Authors of [51] present an approach using an acoustic doppler sonar for food intake monitoring, namely chewing and swallowing. The dataset comprised 10 participants with six different types of food, where the movement of the jaw and its vibration pattern differ depending on the type of food consumed. Using an artificial neural feature, extraction and classification are performed. The experimental results showed that the proposed method obtained maximum recognition rates of 91.4% and 78.4% for chewing and swallowing, respectively.
In [53] authors used an in-ear microphone to enable eating behavior monitoring. Using a 1-dimension convolutional neural network and 60 h of the semi-free-living dataset, the authors present results with only acoustic signal and fusion of acoustic and inertial sensors, leaving one subject out approach (fusion+ LOSO), thus enabling comparison. Results show that the presented approach with a 5-s input window achieves 0.89 precision and 0.92 recall, with 0.95 weighted accuracy, which proves to be better than fusion+.

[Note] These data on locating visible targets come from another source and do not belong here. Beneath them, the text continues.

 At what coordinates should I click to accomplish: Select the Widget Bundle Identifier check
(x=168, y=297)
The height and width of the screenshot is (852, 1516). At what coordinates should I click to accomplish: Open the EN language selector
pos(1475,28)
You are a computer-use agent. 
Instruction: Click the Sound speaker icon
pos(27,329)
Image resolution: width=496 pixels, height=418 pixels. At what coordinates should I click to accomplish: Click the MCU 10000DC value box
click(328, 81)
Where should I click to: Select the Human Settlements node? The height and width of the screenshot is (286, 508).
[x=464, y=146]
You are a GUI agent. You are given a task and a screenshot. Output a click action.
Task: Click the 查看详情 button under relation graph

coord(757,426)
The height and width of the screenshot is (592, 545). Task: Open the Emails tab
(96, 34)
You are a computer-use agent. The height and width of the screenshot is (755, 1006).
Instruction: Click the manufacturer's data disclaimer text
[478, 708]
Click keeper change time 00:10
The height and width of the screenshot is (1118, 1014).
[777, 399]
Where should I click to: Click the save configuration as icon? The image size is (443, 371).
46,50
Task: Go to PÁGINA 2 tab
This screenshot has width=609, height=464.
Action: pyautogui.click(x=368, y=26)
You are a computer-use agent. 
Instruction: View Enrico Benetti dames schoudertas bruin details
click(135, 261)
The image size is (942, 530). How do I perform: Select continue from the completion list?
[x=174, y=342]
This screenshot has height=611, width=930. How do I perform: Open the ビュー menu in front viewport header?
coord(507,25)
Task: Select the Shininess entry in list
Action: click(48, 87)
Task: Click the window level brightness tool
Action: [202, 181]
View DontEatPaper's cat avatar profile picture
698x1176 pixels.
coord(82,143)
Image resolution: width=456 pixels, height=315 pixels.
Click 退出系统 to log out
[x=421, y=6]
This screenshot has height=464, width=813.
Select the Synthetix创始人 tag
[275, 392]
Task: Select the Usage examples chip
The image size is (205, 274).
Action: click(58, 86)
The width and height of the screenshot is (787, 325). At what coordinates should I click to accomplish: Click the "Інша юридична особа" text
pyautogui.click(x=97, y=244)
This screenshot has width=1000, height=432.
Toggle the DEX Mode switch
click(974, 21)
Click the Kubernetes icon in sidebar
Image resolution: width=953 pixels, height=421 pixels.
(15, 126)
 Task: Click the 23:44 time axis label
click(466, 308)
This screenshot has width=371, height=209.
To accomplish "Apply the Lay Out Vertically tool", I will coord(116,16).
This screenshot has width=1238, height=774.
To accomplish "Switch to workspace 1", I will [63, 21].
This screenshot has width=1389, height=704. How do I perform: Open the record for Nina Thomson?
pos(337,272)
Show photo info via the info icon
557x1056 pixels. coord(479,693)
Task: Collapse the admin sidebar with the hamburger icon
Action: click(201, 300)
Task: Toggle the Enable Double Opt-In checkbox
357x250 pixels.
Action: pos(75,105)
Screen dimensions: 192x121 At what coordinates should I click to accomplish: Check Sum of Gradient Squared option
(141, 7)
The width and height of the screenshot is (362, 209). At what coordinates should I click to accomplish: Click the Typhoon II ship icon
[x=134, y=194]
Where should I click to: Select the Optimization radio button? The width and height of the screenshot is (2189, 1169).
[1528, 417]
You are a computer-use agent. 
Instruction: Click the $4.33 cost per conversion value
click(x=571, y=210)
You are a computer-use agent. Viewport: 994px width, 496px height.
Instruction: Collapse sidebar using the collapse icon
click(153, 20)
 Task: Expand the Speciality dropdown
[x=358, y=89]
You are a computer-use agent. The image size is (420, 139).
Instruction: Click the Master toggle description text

To detect the ingestion sounds, namely swallowing and chewing, the authors of [49] used a throat microphone (iASUS NT3) using a Sony IC recorder at 44.1 KHz. The dataset comprised tracheal data recordings of 8 subjects (4 male and 4 female) between 22 and 29 years old. Authors used Convolutional Neural Networks to learn time-frequency features for food intake classification problems, define event detection systems and define spectrograms for food intake events. Experiments with a 2-fold cross-validation protocol achieved 0.792 precision, 0.752 recall, and 0.771 accuracy, which is higher than leave-one-subject-out.
By using a camera to identify the kinds and ingredients of food to determine whether a given diet is healthy, the authors of [50] present an approach based on a p-Faster R-CNN. They are using 300 types of Chinese food and 100 kinds of food in food-101 datasets, achieving an AP of over 0.7 in all considered food types. Authors compare results between faster R-CNN and p-Faster CNN in a tabular form, clearly proving the approach’s superiority in the specified scenarios.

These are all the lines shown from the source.